Nonliner transforms : Nonliner transforms can be computationally expensive, because it requires you to calculate a mapping at every pixel based on some complex transform function. So we do the approximating nonlinear transforms using piecewise linear transforms. To accomplish this, the image can be divided into non-overlapping triangles by Delaunay triangulation, with these collection of triangles in the input image, we can do linear transform (warping triangles) to generate the output image.

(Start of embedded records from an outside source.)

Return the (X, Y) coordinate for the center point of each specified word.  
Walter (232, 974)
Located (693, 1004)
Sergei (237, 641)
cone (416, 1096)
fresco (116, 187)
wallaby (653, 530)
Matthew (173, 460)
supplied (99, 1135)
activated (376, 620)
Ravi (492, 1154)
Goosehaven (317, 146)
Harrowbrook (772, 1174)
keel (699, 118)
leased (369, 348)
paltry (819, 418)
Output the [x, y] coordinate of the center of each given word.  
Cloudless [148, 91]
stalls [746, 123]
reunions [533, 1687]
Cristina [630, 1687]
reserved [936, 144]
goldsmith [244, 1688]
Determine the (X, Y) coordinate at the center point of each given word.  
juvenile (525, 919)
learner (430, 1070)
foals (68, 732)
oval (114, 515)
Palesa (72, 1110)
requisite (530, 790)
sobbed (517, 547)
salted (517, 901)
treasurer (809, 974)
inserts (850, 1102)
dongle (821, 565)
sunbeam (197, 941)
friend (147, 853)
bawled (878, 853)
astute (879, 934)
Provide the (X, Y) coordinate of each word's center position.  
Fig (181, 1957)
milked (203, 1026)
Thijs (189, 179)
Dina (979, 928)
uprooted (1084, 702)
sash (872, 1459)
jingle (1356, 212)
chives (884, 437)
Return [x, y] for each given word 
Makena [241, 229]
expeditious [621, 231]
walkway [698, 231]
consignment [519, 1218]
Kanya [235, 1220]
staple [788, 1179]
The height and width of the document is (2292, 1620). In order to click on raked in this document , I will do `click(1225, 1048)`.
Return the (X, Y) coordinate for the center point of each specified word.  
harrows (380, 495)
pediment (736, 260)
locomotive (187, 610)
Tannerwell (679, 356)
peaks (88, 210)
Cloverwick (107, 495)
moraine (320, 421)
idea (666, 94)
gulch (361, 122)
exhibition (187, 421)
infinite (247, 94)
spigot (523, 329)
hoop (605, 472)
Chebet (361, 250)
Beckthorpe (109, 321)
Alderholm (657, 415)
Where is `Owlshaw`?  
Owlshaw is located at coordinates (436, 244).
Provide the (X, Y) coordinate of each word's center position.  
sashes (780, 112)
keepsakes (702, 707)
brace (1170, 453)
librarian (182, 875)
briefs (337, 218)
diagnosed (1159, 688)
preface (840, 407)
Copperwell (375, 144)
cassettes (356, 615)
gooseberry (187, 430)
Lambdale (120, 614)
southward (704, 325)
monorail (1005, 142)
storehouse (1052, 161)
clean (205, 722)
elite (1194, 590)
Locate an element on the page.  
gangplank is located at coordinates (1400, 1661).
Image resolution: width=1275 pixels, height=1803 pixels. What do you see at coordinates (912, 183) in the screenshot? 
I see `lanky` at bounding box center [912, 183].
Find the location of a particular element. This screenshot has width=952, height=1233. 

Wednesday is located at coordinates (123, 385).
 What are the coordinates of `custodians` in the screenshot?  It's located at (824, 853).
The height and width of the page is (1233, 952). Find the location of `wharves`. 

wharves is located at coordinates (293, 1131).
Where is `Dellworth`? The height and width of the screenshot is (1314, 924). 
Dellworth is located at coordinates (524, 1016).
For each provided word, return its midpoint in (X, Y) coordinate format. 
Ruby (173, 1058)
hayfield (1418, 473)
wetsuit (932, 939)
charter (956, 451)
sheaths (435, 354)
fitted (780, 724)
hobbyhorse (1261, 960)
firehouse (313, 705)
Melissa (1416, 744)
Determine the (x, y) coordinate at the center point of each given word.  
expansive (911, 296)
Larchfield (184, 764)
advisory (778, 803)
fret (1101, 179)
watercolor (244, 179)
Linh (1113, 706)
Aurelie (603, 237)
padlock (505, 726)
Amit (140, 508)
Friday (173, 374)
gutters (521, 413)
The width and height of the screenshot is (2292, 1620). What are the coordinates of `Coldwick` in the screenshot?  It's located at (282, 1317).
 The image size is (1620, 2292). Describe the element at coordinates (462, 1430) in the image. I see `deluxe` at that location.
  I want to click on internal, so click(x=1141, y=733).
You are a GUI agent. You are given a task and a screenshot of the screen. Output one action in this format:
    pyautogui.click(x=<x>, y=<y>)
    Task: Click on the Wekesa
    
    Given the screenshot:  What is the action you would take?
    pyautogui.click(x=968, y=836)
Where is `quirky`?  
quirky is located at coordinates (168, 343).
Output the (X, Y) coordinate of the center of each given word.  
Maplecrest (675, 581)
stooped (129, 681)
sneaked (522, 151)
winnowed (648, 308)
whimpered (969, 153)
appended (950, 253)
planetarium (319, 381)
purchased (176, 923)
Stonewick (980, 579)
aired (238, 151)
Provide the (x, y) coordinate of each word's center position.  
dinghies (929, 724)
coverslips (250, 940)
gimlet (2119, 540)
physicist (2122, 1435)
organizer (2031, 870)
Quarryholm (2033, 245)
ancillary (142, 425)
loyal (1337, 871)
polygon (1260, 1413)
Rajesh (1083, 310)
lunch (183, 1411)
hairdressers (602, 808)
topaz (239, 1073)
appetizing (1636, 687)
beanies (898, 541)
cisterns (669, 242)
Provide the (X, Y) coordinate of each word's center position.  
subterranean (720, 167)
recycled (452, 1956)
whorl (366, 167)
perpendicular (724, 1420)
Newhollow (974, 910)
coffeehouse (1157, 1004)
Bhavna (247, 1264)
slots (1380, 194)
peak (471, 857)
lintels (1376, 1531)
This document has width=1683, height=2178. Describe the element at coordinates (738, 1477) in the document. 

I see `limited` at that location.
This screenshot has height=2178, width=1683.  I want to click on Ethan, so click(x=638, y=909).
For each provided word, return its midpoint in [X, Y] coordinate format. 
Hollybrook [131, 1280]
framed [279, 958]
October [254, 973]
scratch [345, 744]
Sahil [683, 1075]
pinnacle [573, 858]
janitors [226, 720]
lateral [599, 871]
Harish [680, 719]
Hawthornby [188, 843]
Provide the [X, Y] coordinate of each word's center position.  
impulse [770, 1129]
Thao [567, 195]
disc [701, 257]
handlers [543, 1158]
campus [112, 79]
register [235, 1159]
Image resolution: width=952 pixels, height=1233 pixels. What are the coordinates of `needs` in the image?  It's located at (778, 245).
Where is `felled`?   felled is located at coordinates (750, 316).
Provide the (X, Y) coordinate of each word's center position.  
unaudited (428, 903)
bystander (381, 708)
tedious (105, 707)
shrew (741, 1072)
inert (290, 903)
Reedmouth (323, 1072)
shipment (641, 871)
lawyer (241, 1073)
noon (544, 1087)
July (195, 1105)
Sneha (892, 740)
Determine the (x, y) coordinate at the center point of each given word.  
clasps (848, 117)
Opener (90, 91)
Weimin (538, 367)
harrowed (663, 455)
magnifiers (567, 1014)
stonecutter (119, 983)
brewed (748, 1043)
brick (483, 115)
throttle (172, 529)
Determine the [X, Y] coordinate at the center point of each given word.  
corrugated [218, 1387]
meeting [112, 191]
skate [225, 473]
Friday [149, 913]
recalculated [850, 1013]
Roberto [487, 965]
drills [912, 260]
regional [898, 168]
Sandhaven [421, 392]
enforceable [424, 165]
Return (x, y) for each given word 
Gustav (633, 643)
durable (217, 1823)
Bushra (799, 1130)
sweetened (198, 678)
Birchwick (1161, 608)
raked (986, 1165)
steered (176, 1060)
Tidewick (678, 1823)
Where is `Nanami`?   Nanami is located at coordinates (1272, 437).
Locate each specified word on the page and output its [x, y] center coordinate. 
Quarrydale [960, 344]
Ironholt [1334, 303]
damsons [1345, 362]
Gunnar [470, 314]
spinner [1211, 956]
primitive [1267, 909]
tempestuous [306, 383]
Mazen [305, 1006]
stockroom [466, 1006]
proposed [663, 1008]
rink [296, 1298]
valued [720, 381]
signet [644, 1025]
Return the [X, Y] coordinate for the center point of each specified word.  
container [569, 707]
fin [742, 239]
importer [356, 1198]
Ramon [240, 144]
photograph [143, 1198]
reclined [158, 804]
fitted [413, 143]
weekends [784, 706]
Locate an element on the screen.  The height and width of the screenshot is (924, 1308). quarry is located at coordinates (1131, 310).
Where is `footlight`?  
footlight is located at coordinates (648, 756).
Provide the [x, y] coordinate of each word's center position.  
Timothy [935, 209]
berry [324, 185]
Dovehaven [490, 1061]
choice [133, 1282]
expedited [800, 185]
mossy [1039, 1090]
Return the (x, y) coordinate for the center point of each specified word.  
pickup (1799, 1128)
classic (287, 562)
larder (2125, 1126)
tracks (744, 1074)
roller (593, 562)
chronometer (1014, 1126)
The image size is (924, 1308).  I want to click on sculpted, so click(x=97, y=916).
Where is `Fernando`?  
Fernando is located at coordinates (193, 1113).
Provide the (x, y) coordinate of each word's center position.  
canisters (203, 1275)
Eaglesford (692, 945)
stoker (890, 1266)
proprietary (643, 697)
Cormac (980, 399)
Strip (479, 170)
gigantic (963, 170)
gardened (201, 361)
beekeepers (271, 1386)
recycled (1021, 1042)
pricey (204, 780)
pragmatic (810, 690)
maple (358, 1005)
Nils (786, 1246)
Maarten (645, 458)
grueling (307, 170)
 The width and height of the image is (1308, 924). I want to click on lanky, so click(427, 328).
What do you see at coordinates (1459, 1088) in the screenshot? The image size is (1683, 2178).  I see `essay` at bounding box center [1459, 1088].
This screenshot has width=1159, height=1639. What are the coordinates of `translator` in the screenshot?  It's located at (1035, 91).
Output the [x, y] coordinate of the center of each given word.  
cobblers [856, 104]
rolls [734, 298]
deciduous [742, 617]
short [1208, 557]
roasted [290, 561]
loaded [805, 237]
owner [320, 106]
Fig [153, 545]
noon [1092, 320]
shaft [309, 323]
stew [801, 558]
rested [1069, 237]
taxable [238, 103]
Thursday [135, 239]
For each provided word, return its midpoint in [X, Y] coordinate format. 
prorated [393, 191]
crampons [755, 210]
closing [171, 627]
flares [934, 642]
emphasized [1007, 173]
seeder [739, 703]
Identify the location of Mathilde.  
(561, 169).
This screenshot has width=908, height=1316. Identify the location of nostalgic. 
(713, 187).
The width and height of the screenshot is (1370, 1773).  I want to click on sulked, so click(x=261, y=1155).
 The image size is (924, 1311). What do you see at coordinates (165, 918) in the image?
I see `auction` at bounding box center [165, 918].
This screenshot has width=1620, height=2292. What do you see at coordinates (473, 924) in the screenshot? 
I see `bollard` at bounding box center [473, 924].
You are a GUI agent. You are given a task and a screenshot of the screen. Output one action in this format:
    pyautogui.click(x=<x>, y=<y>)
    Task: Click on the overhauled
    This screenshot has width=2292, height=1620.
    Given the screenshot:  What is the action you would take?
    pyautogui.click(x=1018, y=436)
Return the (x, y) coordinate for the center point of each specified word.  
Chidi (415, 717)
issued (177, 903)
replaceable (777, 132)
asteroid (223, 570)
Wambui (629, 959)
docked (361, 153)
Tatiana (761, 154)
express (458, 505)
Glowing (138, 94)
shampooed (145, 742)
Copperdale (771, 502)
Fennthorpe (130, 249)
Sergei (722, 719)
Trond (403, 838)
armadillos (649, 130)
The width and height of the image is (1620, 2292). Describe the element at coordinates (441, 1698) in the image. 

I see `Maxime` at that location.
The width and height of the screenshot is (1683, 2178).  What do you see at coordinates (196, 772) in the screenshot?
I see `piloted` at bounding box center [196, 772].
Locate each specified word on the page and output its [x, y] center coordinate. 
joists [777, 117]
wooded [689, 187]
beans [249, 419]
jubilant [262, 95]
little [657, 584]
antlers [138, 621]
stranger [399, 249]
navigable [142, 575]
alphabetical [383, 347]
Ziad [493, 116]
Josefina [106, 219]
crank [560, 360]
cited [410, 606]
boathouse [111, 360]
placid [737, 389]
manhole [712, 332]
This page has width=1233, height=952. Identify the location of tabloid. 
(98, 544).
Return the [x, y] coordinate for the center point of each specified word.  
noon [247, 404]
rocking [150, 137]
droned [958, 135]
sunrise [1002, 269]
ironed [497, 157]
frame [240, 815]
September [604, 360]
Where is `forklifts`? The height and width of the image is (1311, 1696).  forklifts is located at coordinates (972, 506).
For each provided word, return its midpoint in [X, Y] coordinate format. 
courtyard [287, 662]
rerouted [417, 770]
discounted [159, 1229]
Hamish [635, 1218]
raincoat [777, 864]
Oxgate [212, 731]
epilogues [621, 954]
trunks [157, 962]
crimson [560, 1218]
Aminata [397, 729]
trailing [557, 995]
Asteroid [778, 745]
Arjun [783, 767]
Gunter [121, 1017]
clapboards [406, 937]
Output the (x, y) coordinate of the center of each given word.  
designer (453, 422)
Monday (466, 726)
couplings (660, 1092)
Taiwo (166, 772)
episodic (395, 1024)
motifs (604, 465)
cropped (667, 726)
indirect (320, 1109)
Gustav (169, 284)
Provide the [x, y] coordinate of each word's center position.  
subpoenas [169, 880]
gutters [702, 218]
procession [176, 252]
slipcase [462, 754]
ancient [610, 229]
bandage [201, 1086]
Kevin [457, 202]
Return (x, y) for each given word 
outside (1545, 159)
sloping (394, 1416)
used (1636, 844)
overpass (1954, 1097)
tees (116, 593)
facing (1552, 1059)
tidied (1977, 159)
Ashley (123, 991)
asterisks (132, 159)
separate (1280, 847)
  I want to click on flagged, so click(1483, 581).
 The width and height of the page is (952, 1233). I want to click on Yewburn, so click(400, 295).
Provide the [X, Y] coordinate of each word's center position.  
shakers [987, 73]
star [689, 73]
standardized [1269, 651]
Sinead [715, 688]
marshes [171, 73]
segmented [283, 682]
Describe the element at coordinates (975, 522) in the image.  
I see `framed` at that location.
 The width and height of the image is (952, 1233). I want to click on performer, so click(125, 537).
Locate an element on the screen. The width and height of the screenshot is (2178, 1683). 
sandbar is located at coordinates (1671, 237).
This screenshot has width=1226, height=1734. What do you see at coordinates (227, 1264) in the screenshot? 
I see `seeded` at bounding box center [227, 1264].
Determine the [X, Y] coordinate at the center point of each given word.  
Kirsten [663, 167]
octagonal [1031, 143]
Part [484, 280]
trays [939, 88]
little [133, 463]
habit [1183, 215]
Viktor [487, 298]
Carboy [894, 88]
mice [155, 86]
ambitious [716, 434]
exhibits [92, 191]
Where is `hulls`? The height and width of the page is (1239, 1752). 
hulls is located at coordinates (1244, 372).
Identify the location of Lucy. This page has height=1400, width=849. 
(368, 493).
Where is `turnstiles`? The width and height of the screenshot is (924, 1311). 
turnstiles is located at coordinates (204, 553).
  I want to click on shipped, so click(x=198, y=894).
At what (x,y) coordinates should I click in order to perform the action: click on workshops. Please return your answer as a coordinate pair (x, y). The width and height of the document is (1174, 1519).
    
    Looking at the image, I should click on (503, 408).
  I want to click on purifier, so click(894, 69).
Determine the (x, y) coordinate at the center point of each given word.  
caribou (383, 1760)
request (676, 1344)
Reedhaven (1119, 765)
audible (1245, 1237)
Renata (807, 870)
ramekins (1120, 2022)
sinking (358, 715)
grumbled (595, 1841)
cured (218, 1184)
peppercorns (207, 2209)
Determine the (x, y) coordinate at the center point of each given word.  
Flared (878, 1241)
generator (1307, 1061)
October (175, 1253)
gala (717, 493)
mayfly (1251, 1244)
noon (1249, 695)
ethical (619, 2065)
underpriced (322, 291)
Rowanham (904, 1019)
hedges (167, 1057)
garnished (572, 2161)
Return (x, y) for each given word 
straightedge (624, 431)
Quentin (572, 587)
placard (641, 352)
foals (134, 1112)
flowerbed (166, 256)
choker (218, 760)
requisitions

Head pose estimation : The pose estimation described as Perspective-n-Point problem in computer vision. The goal is to find the pose of our head with a calibrated camera, and we know the locations of n 3D points on the head(or face) and the corresponding 2D projections in the image. We can know a lot of 2D feature points by facial landmark, and use the following 3D points :
Tip of the nose : ( 0.0, 0.0, 0.0)
Chin : ( 0.0, -330.0, -65.0)
Left corner of the left eye : (-225.0, 170.0, -135.0)
Right corner of the right eye : ( 225.0, 170.0, -135.0)
Left corner of the mouth : (-150.0, -150.0, -125.0)
Right corner of the mouth : (150.0, -150.0, -125.0)
We could transform the 3D points in world coordinates to 3D points in camera coordinates by Direct Linear Transform, and use Levenberg-Marquardt algorithm to minimize the reprojection error. In OpenCV the function solvePnP and solvePnPRansac can be used to estimate pose.